Iaraf destaca que es fundamental notar que este régimen es incompatible con el RIGI (Régimen de Incentivo para Grandes Inversiones); una empresa no puede usar ambos beneficios para la misma inversión. Además, los bienes deben permanecer en el patrimonio de la empresa por al menos dos años.
Para el caso específico de las obras civiles, el cálculo de la amortización acelerada se realiza reduciendo la vida útil del bien. El Artículo 178 del proyecto establece que la amortización se debe realizar en una cantidad de cuotas anuales, iguales y consecutivas que resulte de calcular el 60% de la vida útil estimada originalmente.
Según el Centro de Estudios que dirige Nadin Argañaraz, una obra civil tiene típicamente una vida útil de 50 años, lo que implica una amortización anual del 2%. Con el beneficio RIMI se reduce la vida útil al 60% (unos 30 años) por lo que la amortización anual sube al 3,33%.
Este cambio permite descontar el gasto de la inversión más rápido en el Impuesto a las Ganancias. Esta aceleración incrementa el Valor Actual Neto (VAN) del gasto deducible en un 58,5% según el Iaraf.

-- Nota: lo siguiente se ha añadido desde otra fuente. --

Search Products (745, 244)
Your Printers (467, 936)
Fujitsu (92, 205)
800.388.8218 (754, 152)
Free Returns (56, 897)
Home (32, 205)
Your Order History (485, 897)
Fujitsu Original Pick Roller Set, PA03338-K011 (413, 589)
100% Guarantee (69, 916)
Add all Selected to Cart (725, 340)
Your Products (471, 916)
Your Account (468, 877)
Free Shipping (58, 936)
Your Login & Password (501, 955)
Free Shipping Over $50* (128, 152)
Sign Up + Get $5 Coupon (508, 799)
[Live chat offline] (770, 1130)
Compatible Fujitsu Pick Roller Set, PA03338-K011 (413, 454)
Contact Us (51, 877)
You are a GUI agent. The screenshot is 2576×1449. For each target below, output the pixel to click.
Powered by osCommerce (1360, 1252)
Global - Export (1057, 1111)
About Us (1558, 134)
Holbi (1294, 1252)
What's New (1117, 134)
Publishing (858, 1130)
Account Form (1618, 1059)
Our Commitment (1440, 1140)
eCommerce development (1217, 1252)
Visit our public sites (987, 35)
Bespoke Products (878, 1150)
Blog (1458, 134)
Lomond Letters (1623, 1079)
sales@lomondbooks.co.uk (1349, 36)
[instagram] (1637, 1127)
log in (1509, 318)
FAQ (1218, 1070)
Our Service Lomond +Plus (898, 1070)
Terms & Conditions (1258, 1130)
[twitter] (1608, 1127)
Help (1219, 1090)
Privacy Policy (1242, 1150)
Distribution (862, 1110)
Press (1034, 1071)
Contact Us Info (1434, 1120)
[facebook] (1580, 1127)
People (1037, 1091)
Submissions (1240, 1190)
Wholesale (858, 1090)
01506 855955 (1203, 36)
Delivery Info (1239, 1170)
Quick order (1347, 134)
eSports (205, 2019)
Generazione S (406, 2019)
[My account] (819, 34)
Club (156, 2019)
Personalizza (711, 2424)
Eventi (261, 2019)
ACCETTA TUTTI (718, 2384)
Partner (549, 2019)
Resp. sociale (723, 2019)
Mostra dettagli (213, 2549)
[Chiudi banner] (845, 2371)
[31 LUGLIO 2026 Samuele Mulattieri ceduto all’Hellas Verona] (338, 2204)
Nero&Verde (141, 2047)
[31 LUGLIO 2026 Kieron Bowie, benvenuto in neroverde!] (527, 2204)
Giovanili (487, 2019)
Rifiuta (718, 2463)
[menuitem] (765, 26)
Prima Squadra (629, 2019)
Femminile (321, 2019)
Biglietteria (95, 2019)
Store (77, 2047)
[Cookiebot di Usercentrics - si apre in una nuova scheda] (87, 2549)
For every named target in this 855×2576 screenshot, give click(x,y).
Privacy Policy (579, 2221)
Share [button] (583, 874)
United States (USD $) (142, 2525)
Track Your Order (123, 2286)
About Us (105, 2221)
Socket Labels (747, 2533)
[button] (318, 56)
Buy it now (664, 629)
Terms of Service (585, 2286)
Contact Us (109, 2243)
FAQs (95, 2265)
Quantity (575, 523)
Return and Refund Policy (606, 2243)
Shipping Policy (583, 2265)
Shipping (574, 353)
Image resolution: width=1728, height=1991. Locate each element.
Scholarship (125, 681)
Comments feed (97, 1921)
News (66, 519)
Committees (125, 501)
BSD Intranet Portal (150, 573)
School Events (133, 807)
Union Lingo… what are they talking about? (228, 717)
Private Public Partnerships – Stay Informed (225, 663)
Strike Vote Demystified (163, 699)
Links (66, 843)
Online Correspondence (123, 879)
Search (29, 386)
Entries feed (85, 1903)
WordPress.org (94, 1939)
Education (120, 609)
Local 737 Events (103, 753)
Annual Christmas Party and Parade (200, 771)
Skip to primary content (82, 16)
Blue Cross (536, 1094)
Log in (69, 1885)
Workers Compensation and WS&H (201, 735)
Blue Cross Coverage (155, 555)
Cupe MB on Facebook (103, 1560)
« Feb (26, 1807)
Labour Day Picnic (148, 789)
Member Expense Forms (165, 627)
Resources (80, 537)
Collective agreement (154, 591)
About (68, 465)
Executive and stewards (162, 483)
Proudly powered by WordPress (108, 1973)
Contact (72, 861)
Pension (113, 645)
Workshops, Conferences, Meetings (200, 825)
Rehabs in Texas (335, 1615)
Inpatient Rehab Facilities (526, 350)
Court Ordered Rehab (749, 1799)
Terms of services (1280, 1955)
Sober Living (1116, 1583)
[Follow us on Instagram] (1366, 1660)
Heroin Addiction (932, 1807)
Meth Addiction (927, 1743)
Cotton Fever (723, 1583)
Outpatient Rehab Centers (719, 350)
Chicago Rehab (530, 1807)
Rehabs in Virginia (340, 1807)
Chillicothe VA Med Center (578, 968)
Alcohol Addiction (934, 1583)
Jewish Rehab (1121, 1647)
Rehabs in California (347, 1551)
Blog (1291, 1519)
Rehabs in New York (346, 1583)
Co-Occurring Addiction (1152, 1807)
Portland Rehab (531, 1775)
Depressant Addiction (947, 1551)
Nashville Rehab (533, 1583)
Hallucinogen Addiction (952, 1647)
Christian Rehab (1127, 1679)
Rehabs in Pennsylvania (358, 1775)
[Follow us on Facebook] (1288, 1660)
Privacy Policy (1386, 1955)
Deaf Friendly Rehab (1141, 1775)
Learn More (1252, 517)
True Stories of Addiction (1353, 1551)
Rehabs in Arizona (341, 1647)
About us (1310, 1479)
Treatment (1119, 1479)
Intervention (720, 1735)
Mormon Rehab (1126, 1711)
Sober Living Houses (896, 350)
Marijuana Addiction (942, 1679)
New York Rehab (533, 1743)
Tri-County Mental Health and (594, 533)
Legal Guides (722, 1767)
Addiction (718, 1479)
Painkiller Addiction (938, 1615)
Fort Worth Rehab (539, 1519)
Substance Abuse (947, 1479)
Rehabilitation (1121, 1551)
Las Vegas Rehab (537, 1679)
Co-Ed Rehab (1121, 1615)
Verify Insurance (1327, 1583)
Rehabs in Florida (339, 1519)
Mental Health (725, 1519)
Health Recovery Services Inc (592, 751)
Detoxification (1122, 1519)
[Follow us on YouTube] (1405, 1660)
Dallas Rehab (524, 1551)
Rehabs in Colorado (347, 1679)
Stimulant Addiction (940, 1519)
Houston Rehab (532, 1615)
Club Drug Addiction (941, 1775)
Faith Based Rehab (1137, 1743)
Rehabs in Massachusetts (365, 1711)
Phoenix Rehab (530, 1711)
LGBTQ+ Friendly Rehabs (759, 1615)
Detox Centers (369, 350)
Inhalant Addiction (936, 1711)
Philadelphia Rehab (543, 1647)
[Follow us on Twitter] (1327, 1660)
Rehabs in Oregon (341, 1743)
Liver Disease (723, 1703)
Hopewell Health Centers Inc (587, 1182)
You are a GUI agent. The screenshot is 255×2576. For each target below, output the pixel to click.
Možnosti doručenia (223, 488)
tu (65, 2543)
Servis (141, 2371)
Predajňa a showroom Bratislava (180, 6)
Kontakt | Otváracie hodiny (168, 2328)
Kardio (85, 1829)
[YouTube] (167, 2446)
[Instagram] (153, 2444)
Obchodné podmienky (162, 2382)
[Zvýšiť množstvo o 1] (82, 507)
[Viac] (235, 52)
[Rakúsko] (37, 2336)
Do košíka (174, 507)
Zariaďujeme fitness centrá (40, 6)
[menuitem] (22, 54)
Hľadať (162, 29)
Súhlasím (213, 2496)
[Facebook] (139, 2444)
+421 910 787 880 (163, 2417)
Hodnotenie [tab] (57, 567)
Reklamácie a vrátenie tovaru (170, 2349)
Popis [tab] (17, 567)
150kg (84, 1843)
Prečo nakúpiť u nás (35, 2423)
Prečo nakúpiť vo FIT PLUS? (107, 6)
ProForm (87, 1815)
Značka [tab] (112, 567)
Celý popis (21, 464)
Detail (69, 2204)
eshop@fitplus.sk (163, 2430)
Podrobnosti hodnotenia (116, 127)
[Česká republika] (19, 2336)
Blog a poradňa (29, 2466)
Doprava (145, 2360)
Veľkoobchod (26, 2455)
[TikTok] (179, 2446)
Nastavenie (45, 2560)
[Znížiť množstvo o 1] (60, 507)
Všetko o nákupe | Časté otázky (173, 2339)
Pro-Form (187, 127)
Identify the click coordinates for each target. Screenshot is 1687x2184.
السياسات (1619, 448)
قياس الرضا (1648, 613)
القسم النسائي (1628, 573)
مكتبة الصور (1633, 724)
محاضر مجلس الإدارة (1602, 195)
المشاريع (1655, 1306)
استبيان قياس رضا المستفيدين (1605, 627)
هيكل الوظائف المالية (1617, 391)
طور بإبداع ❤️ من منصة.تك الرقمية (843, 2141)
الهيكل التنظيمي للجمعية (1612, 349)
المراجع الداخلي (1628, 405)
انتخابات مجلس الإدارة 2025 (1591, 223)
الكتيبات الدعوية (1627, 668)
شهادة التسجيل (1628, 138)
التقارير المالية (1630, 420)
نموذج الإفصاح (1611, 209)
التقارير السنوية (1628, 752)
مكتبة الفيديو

Esto significa pagar menos impuestos en los primeros años del proyecto, mejorando la rentabilidad y el flujo de caja en ese tramo.
vivienda. Finalmente, el texto aborda la simplificación de la carga tributaria y ajustes en sectores específicos como el agroindustrial y el ganadero.

Ezequiel Atauche (Senador por Jujuy y jefe del bloque de La Libertad Avanza), definió al RIMI como una herramienta para que las empresas nacionales puedan actualizar su maquinaria y procesos productivos (algo que el RIGI hacía solo para grandes inversiones), permitiendo mejorar la competitividad local.
Sostuvo que la única forma de sacar a los trabajadores de la informalidad (que citó como muy alta en provincias del norte como Jujuy) es incentivando al capital privado a invertir mediante estos beneficios fiscales.
Su par sanjuanino recordó que los beneficios alcanzan potencialmente al “90% de las empresas del país”.Desde la UCR y el PRO coincidieron en que el régimen democratiza los beneficios fiscales (amortización acelerada, devolución de IVA) para el capital nacional y las empresas medianas.